(Collected data entries)

+ + + + +

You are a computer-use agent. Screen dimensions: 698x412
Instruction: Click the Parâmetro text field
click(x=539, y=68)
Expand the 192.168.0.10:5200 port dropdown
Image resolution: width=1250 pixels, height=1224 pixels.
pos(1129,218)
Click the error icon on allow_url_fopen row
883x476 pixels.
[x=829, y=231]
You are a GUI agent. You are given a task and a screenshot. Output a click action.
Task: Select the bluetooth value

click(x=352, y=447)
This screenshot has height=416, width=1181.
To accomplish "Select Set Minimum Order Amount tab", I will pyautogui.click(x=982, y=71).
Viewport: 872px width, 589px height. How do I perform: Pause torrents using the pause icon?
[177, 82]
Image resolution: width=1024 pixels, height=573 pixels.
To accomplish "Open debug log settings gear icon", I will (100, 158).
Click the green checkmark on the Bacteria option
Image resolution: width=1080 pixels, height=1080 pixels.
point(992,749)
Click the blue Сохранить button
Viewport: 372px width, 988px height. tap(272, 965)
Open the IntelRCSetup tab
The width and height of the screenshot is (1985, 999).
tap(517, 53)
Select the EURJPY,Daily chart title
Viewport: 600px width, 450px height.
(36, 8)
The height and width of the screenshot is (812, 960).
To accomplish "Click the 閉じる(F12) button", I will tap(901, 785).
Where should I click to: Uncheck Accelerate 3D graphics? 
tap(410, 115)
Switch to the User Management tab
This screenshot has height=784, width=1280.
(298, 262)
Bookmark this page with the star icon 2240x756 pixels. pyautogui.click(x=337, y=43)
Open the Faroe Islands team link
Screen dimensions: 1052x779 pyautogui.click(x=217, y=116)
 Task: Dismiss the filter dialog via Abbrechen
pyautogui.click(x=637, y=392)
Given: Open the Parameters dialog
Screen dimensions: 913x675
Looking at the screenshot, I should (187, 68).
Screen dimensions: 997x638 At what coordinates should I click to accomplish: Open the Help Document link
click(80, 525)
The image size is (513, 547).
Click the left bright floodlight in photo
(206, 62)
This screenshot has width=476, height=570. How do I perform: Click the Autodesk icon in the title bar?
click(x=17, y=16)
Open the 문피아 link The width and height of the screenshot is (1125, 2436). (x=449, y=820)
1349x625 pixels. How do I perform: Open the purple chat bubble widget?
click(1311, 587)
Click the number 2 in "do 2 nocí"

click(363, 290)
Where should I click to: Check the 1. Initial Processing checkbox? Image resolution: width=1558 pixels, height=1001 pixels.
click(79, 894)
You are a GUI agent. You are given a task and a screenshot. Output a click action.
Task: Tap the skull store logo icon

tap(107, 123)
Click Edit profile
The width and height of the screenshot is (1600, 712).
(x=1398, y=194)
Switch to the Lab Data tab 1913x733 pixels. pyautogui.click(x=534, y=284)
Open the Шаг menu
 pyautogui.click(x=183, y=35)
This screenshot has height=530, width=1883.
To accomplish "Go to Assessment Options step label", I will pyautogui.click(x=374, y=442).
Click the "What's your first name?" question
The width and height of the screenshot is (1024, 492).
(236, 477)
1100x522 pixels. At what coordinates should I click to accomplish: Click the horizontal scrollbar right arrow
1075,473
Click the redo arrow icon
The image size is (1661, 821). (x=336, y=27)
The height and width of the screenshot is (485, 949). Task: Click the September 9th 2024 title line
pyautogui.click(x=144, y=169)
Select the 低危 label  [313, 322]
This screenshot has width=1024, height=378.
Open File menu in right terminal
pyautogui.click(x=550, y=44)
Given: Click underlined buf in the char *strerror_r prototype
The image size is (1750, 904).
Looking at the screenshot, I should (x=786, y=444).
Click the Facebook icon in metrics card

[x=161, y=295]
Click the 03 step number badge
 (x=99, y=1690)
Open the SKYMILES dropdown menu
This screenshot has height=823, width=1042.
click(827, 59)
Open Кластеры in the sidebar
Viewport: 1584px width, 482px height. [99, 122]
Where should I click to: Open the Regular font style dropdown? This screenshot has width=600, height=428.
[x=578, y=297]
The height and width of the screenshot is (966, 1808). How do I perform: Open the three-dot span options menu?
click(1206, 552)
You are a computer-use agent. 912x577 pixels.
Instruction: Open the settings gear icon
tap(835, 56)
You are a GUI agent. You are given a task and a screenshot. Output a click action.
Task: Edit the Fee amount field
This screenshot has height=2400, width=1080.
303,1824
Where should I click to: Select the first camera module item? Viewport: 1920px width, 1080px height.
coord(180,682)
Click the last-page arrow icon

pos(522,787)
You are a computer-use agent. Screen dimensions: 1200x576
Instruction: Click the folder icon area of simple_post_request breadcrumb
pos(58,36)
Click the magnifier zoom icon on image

+ + + + +

• EXERCISE: Please reproduce the closing stretch of the records, from the line with "Where should I click to: Select" through the last line, exactly as it stands.

• TASK SOLUTION:
Where should I click to: Select the first camera module item? Viewport: 1920px width, 1080px height.
coord(180,682)
Click the last-page arrow icon

pos(522,787)
You are a computer-use agent. Screen dimensions: 1200x576
Instruction: Click the folder icon area of simple_post_request breadcrumb
pos(58,36)
Click the magnifier zoom icon on image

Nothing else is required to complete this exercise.